**Exercise objective:** From the records below, give the number of lines that contain the string "each", without any other text.

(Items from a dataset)
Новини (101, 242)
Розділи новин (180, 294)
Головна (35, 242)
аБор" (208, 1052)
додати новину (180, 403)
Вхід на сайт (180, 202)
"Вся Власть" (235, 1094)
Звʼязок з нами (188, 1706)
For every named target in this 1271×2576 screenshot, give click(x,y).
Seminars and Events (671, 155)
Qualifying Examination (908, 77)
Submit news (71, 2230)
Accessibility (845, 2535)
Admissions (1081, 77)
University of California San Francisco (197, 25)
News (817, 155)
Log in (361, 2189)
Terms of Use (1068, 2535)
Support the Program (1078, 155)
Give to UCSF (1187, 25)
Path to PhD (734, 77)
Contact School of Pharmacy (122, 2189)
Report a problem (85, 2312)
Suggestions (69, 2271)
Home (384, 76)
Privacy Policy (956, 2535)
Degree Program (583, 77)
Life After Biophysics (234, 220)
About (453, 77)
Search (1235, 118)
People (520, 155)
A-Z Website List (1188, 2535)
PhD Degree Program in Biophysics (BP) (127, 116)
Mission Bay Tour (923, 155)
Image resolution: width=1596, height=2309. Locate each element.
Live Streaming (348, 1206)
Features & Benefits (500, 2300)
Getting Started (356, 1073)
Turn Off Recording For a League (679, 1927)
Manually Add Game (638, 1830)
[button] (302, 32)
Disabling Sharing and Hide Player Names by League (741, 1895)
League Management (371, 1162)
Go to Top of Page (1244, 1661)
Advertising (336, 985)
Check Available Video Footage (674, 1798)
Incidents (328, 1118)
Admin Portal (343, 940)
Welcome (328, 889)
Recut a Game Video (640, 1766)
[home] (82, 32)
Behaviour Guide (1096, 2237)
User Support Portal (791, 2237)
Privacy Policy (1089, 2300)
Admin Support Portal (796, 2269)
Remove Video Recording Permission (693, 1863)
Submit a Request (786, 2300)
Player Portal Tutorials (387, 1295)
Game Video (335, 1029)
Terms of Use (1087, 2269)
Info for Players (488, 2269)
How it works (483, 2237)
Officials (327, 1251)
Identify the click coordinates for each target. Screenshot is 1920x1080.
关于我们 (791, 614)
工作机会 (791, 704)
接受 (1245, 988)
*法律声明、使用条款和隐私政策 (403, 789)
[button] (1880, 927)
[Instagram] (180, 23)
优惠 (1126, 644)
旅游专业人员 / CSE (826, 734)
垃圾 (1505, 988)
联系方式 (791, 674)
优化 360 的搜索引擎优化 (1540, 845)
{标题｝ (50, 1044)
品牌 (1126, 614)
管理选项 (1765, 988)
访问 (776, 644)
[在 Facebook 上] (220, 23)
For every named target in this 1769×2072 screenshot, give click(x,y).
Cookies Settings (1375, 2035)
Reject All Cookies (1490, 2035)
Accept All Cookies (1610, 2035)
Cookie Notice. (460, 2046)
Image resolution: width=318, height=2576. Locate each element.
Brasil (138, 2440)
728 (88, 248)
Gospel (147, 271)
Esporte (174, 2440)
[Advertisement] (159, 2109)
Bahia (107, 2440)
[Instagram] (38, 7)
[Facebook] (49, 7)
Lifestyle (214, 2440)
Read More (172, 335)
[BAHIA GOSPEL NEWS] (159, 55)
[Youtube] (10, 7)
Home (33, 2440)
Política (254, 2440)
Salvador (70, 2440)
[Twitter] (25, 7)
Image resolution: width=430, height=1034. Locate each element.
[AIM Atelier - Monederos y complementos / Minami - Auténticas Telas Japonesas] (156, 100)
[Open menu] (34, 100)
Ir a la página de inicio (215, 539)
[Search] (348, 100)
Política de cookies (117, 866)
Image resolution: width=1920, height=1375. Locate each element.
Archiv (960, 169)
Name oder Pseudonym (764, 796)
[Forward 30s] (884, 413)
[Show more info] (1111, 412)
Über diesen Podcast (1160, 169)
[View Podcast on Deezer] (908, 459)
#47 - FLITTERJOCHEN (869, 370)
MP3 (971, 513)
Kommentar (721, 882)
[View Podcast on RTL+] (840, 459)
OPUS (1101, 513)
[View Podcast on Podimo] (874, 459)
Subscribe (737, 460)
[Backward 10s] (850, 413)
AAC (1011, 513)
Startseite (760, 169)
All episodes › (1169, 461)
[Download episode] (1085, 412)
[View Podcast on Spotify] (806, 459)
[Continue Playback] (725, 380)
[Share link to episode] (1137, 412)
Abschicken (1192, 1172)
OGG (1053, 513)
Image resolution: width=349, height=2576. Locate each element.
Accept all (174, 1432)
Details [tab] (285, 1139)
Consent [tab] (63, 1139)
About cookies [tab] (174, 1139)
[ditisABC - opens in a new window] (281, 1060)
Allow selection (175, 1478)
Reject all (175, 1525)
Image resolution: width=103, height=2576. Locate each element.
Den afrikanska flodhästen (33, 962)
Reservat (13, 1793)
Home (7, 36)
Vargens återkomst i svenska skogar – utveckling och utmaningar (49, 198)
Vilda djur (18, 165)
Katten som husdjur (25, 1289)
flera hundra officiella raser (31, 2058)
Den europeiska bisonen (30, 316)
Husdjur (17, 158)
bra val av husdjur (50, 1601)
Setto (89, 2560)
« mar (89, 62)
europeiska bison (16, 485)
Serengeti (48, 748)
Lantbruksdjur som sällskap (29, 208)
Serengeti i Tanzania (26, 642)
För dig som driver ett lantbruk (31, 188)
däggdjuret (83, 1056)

**Task solution:** 7